The girl's family declined to comment on camera Thursday morning,

But a neighbor who lives in the same apartment complex as the little girl who got hurt, said parents need to pay attention.

"The kids, they be out here playing. I'm trying to figure out if I know the little girl or if my daughter knows the little girl. This is sad, very sad," said neighbor Lenice Miniefield."If you're going to go buy a big TV, make sure you buy the right stuff to tie it up there tight, so that this won't happen to no more kids."

This all comes barely a day after a 1-year-old boy was killed by falling TV at his home in the Roseland neighborhood. Around 12:30 p.m. Tuesday, an older box-type TV fell on little Sean Brown at his home in the 11300 block of South Edbrooke Avenue.

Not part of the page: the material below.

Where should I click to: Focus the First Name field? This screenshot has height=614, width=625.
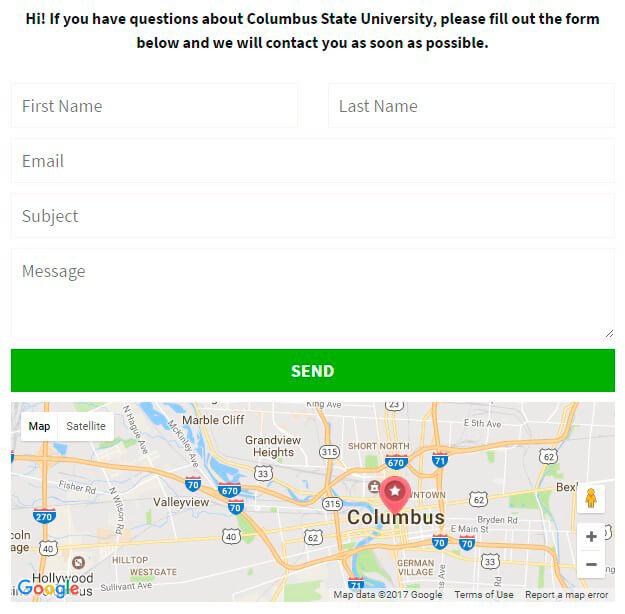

Sean was later pronounced dead.

Accidents involving falling TVs have proven deadly several other times in the past year. In January, Gianna Hadjis, 4, was killed when a television fell on her head her home in University Park.

In October and November, respectively, similar accidents killed Shaniya Singleton, 3, of the Englewood neighborhood, and Karl Clermont, 6, of Arlington Heights.

On the CBS 2 Morning News Wednesday, Arvey Levinsohn of A&H Childproofers said TVs and dressers can be dangerous, no matter how sturdy they may seem.

"Even the heaviest of dressers that I've seen my clients say, 'Oh, that's too heavy to move,' you open the drawers and they almost tip over by themselves without the child," Levinsohn said.

Levinsohn says there are ways to anchor old, front-heavy monitors and furniture with snaps and studs.

"The center of gravity has changed on a dresser when a child pulls drawers out, and they try to pull the drawers out so they can get an item that mom and dad took and put up so the child doesn't play with it, and then they leave the child alone for 5 seconds, and he opens the drawers and the center of gravity is changed," he said.

All the cases have been deemed accidental, including the latest involving the 2-year-old girl.